Pioneer Freight Futures Co Ltd (In Liquidation) v Cosco Bulk Carrier Co Ltd [2011] EWHC 1692 (Comm)

The Claimant and Defendant had entered in to 11 forward freight agreements (the “FFAs”). The Claimant was the seller under 7 of the agreements, and the buyer under the other 4 agreements. All 11 of the agreements were on the standard 2007 terms of the Forward Freight Agreement Brokers Association, which incorporated the 1992 ISDA Master Agreement. Section 2 of the Master Agreement provided that the parties’ payment obligations were subject to the condition precedent that no event of default, with respect to the other party, had occurred and was continuing.  

The Claimant went in to liquidation, which brought about automatic termination under the Master Agreement. The dispute between the parties concerned whether the “wash out” calculations which the Claimant undertook under the Master Agreement should include the 8 FFAs whose last contract month had come to an end before the Claimant went in to liquidation. The Claimant argued that the fact that the contract months of some of the FFAs had come to an end did not mean that those agreements were not still “outstanding” transactions or transactions “in effect” for the purposes of the ISDA Master Agreement. As such, the Claimant submitted, they should be taken in to account.  

The Court found in favour of the Defendant, holding that none of the 8 FFAs whose last contract month had come to an end before the Claimant went in to liquidation should be taken in to account in calculating the payment due on early termination under s.6 of the Master Agreement.
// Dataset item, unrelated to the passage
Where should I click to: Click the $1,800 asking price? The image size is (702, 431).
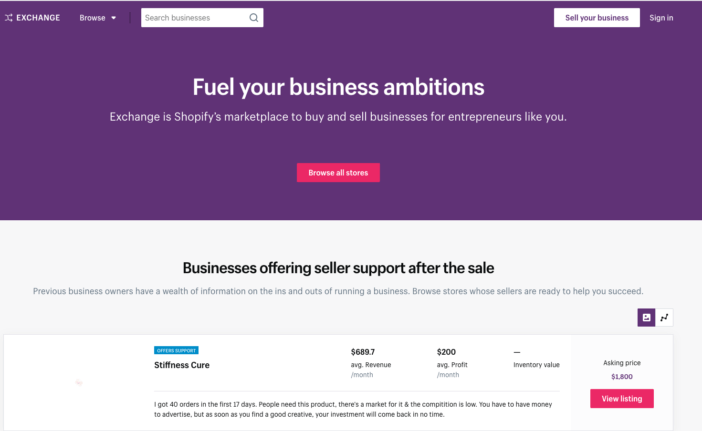[621, 377]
Where a particular transaction had terminated at the end of its natural term, any contingent obligation which might have revived, if the condition precedent in s.2 had been fulfilled before the transaction terminated, did not survive the termination of the transaction at the end of its natural term. On that analysis, none of the transactions which terminated at the end of their natural term was a “terminated transaction” within the meaning of the Master Agreement. The definition of “terminated transaction” in the Master Agreement encompassed only transactions “in effect” at the time of early termination.  

In addition, none of the transactions which had come to an end could be described as “outstanding”, as that word assumed that some obligation remained to be performed in the future. If the relevant agreement came to an end through natural expiry, it could not be said that there was an “outstanding transaction” relating to that agreement within the meaning of s.6 of the Master Agreement.  
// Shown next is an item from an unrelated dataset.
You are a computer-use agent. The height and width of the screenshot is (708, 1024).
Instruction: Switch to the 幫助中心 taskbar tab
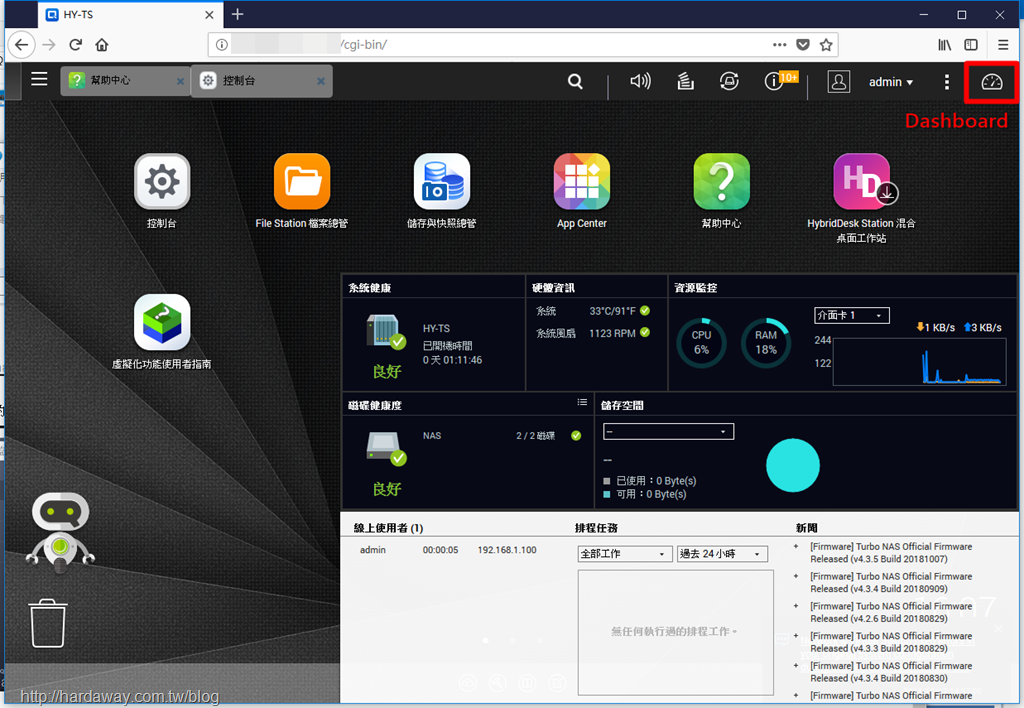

As to the four FFAs where the s.2 condition precedent had not been fulfilled before the last contract month passed, it could not be said that the relevant transactions were “incomplete or unperformed” when the Claimant became insolvent. Neither party had any obligation to do anything in the future under those concluded transactions. Similarly, in relation to the four FFAs where the Defendant was the seller and the Claimant had failed to pay the settlement sums due, while it could be said that there was an accrued debt outstanding when the agreements came to an end which remained outstanding when the Claimant became insolvent, it would be incorrect to describe those as “outstanding transactions”.